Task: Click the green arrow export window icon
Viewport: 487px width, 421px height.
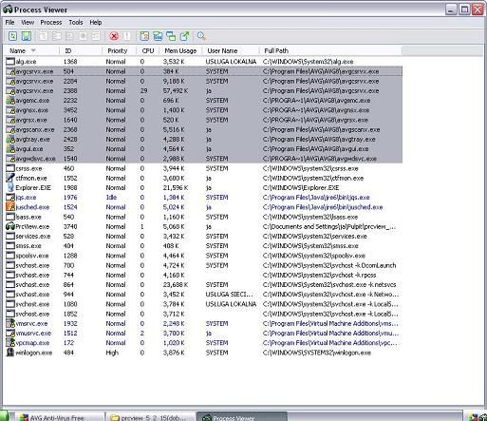Action: click(184, 36)
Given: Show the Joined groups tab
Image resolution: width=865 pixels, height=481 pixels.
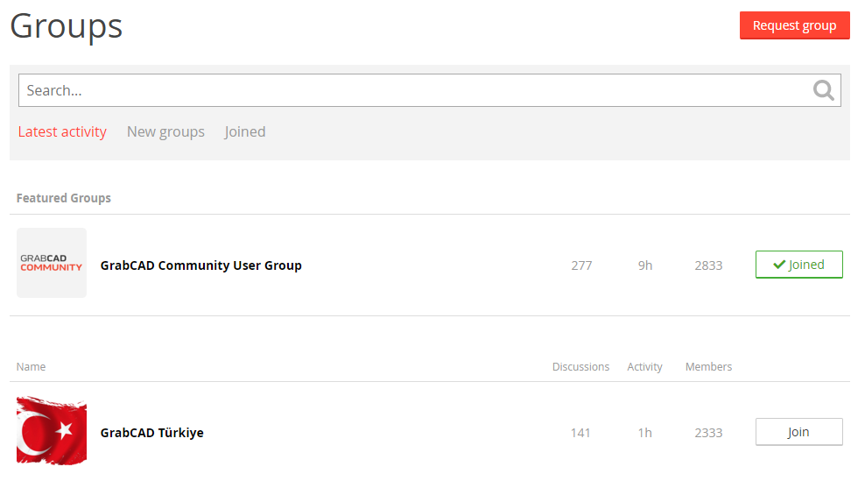Looking at the screenshot, I should click(x=245, y=132).
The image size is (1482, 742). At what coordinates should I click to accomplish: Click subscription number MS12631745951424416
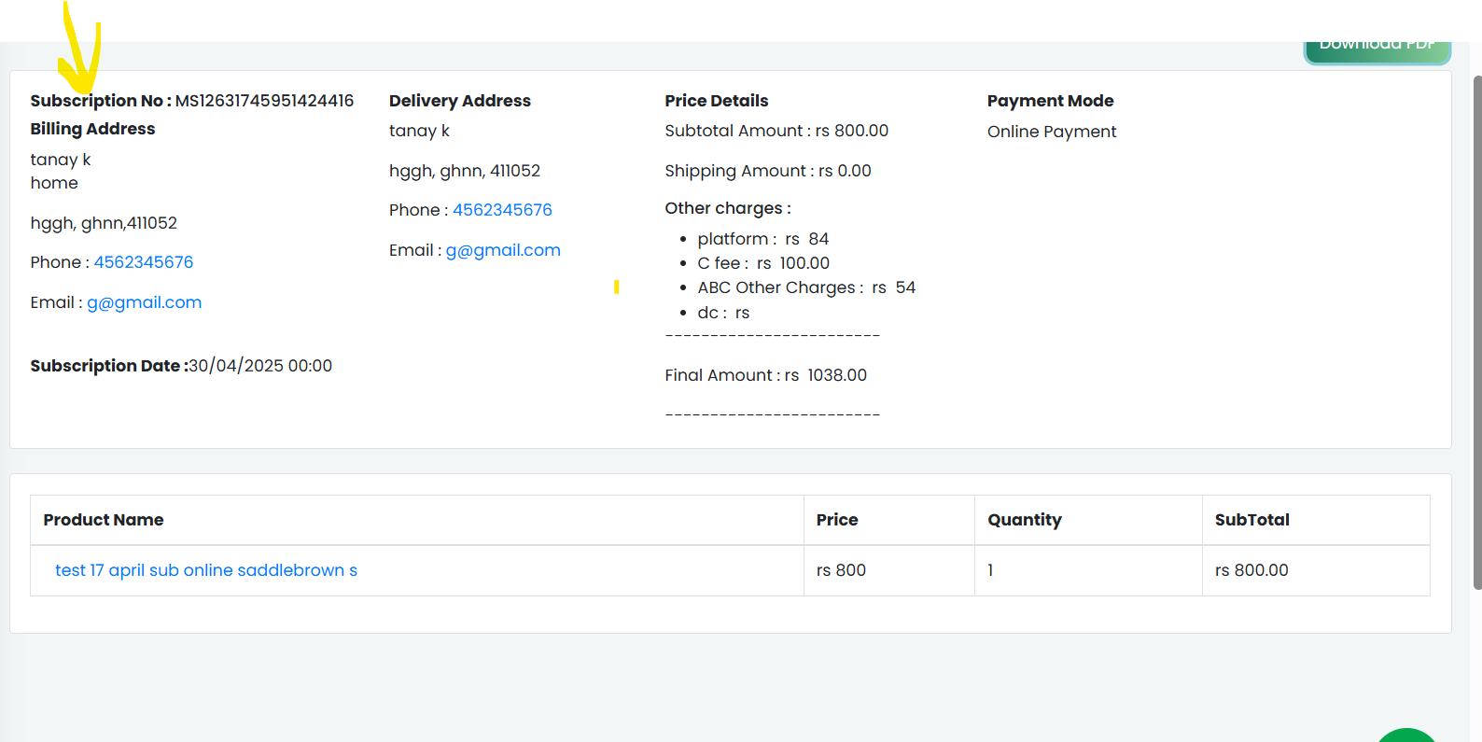(265, 101)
○ ○ ○
Your instructions:
Print out the whole listing word for word. Leave the pictures out.

Solved problem:
Task: Click the green arrow export window icon
Viewport: 487px width, 421px height.
Action: click(184, 36)
Given: Show the Joined groups tab
Image resolution: width=865 pixels, height=481 pixels.
Looking at the screenshot, I should click(x=245, y=132).
The image size is (1482, 742). At what coordinates should I click to accomplish: Click subscription number MS12631745951424416
(265, 101)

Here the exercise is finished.